Yen, Dollar Decline


The yen and the dollar fell the most against the euro in two weeks as U.S. President-elect Barack Obama’s pledge to spend more on the nation’s infrastructure boosted stocks and reduced the currencies’ haven appeal.

Japan’s yen also slid against the Swedish krona and the Australian dollar after House Financial Services Committee Chairman Barney Frank said Congress and the Bush administration have reached an accord on an automaker rescue, prompting speculation investors will resume carry trades. The dollar dropped the most versus the pound in more than five weeks.

The yen weakened 1.2 percent to 119.64 per euro at 1:21 p.m. in New York, from 118.18 on Dec. 5. It dropped as much as 2.3 percent, the biggest intraday decline since Nov. 24. The yen was little changed at 92.87 against the dollar, compared with 92.83. The euro rose 1.6 percent to $1.2920 from $1.2718, increasing as much as 1.8 percent, the most since Nov. 24.

Japan’s currency dropped 2.1 percent to 61.32 versus the Australian dollar and 3.4 percent to 11.55 against the krona on speculation investors will get back into trades in which they obtain funds in a country with low borrowing costs and buy assets where returns are higher. Japan’s 0.3 percent target rate compares with 4.25 percent in Australia and 2 percent in Sweden.

The dollar weakened as much as 2.4 percent to $1.5047 versus the pound, the biggest intraday decline since Oct. 29, as investors bought higher-yielding assets. The greenback fell 1.9 percent to 7.0877 Norwegian krone and 2 percent to 10.0975 South African rand.

The dollar gained 21 percent versus the euro and 34 percent against the pound since the end of July as a global economic slowdown prompted investors to repatriate overseas investments.

The cooling global economy is halting the spread of monetary union into eastern Europe and may lead to another year of losses for the Polish zloty, Hungarian forint and Czech koruna, according to Morgan Stanley and UBS AG.

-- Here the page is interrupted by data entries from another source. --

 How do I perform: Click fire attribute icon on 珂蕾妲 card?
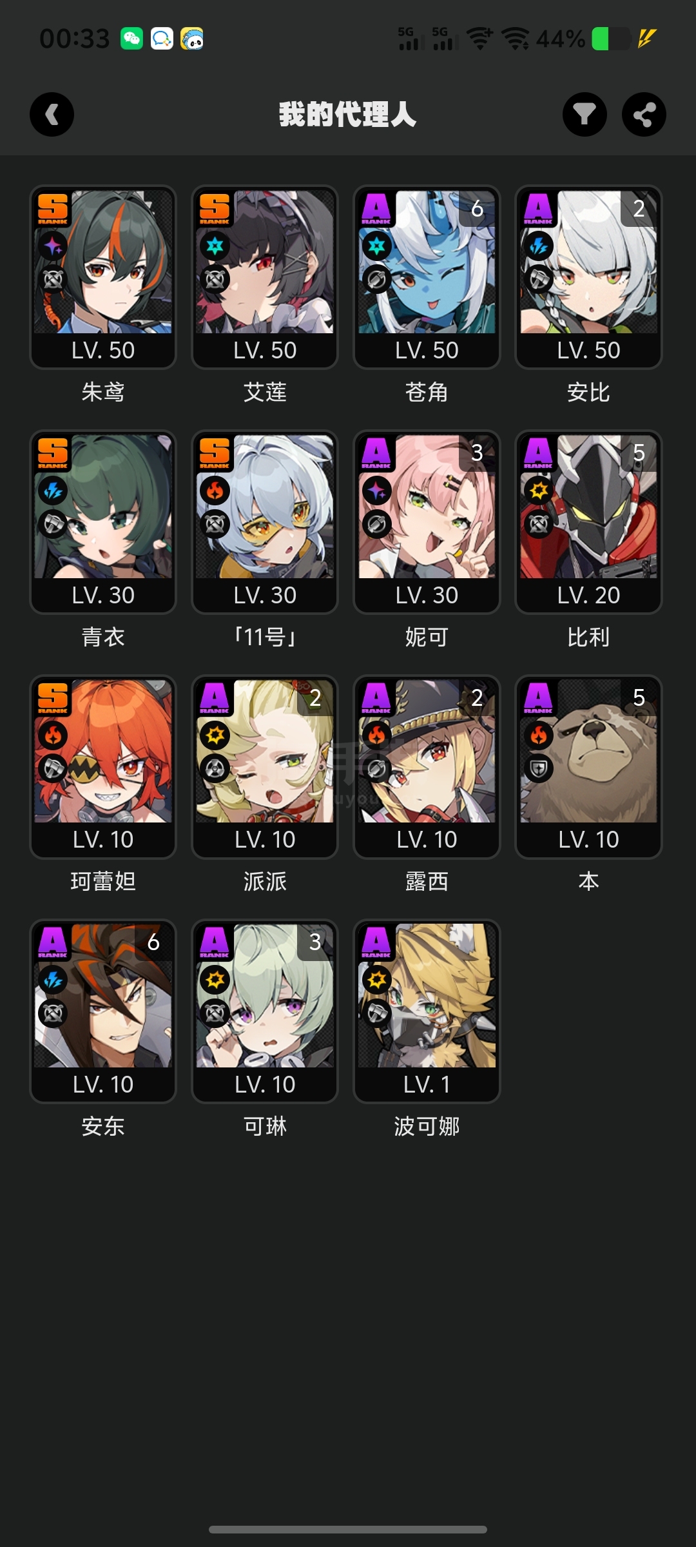53,735
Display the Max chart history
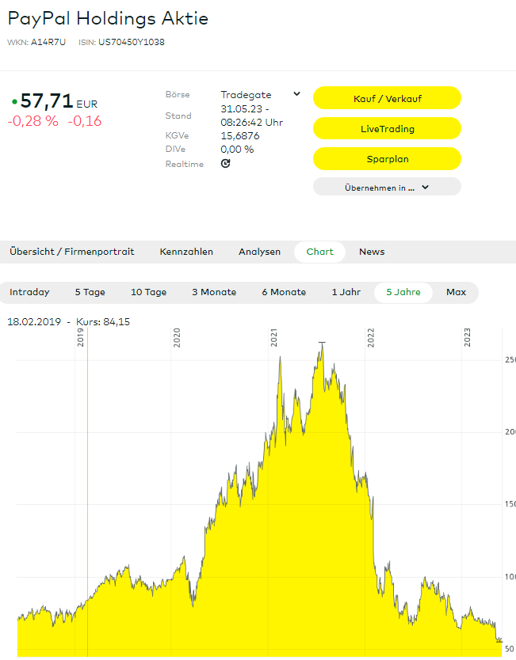 pos(456,292)
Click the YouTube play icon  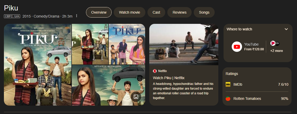(237, 47)
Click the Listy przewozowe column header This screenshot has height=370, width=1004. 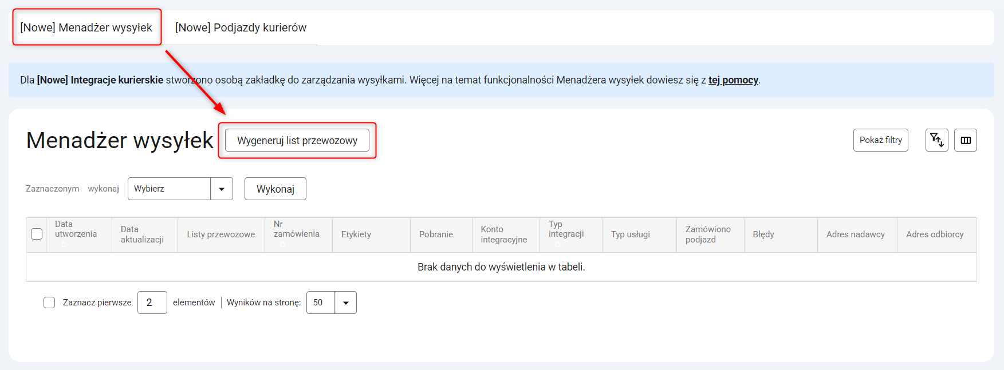point(221,234)
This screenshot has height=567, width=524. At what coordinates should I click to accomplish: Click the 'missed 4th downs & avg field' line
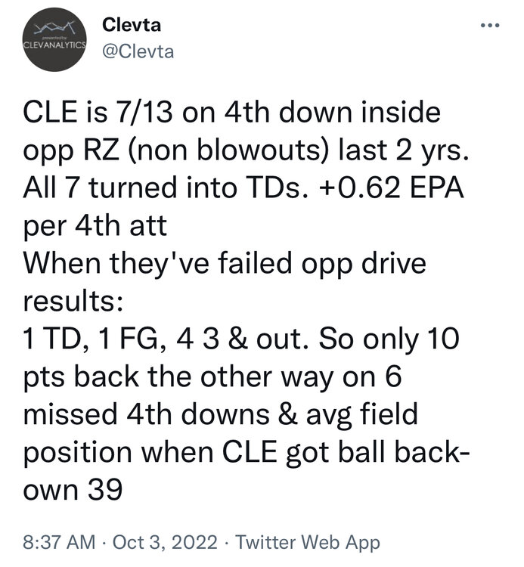click(x=221, y=415)
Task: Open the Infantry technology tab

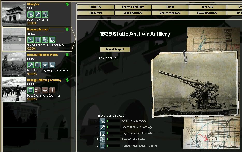Action: pyautogui.click(x=96, y=7)
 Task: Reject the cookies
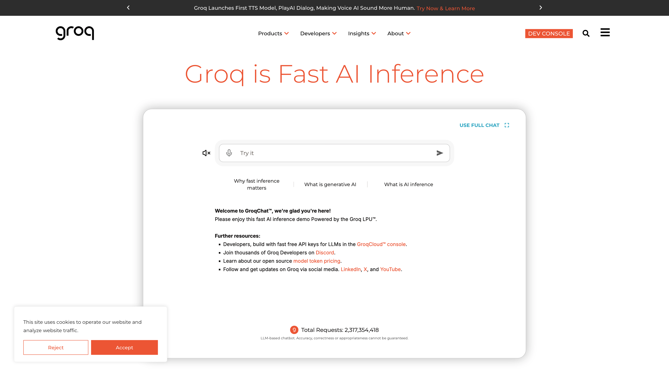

The zloty fell 21 percent against the euro since July as Poland headed for its biggest economic slowdown in almost a decade, while Hungary turned to the World Bank, International Monetary Fund and European Union for a bailout as the forint weakened 16 percent. The koruna’s volatility almost tripled as it fell 13 percent. The two-year mandatory trial period before adopting the euro allows swings of no more than 15 percent.